### TRY IT:
Output the line that contains "1024x591 pixels. At", then every line beneath it through the end of the records, exactly as given and with no other lines.

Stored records
:::

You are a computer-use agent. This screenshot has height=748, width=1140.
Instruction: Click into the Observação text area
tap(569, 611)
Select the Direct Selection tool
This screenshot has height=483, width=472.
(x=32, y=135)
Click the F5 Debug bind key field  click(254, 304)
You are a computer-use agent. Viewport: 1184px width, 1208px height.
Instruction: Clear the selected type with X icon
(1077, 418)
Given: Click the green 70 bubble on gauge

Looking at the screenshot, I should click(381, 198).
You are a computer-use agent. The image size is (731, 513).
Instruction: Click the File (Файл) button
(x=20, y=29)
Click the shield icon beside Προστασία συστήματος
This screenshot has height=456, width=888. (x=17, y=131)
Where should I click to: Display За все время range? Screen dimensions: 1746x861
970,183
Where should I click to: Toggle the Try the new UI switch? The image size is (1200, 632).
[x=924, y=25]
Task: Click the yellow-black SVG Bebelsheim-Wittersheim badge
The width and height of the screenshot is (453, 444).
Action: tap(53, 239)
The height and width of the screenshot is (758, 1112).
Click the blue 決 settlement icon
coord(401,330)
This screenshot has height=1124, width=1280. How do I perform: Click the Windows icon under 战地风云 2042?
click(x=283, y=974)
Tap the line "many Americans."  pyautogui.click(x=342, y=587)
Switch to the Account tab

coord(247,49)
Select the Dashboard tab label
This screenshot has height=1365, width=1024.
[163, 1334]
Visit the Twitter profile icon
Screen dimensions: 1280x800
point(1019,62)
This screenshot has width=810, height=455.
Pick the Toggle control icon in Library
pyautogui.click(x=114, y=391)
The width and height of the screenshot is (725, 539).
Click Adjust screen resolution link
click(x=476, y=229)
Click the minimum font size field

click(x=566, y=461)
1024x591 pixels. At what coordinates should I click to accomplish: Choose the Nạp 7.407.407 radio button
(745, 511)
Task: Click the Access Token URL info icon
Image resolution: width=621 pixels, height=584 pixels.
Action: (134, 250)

:::

### FINISHED EXERCISE:
1024x591 pixels. At what coordinates should I click to accomplish: Choose the Nạp 7.407.407 radio button
(745, 511)
Task: Click the Access Token URL info icon
Image resolution: width=621 pixels, height=584 pixels.
Action: (134, 250)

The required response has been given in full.